W miniony weekend zakończyły się mistrzostwa świata w klasie 470 oraz RS:X. W pierwszych, rozgrywanych u brzegów Argentyny nasz kraj reprezentowały Agnieszka Skrzypulec z Irminą Mrózek – Gliszczyńską. Patronki programu Energa Sailing w Szczecinie jeszcze w ubiegłym roku zapewniły sobie kwalifikację na igrzyska olimpijskie w Rio i start w San Isidro traktowały jako etap przygotowań do tej imprezy. Nie oznaczało to jednak taryfy ulgowej. Przeciwnie – nasze zawodniczki każdego kolejnego dnia spisywały się coraz lepiej, awansując na siódme miejsce przez sobotnim wyścigiem medalowym, który ostatecznie wygrały. Pozwoliło im to zająć piąte miejsce w klasyfikacji generalnej, co jest największym sukcesem tej załogi (na ubiegłorocznych mistrzostwach świata Irmina i Agnieszka były szóste).

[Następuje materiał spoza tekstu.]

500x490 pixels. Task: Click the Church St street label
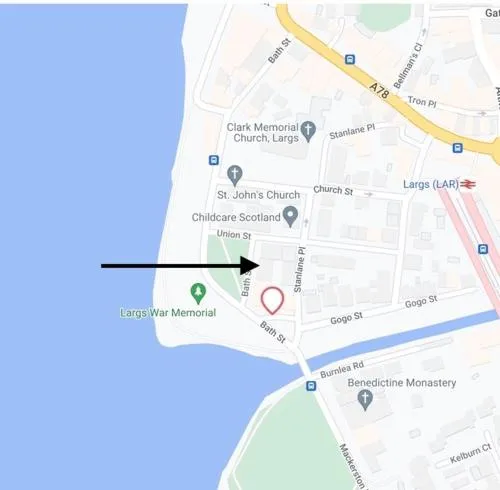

Również w sobotę dobiegła końca rywalizacja najlepszych windsurferów świata. Gospodarzem czempionatu w klasie RS:X był izraelski Ejlat, który biało – czerwoni będą wspominać bardzo dobrze. Wszystko za sprawą złotych medali Małgorzaty Białeckiej i Piotra Myszki. Oboje od początku regat plasowali się w ścisłej czołówce, do wyścigów medalowych przystępując w roli faworytów. Dla Piotra sobotni start był formalnością – drugi w karierze tytuł mistrza świata zapewnił sobie już w piątek i nawet ukończenie wyścigu medalowego na ostatniej pozycji nie odebrałoby mu złota. Warto jednak zauważyć dobrą postawę pozostałych reprezentantów Polski. Przed długi czas w walce o medal liczyli się ubiegłoroczny mistrz Europy Paweł Tarnowski i brązowa medalistka igrzysk w Londynie, Zofia Noceti – Klepacka. Ostatecznie zajęli oni kolejno ósme i czwarte miejsce. Ósma była natomiast Karolina Smektała. Jak zauważył Przemysław Miarczyński, brązowy medalista z Londynu, Polska po raz kolejny udowadnia, że windsurfing to nasza żeglarska specjalność i należy żałować, że dany kraj na igrzyskach może reprezentować tylko po jednej zawodniczce i zawodniku.
Olimpijskie regaty żeglarskie rozpoczną się 8 sierpnia. Ostatnich medalistów poznamy 18 sierpnia.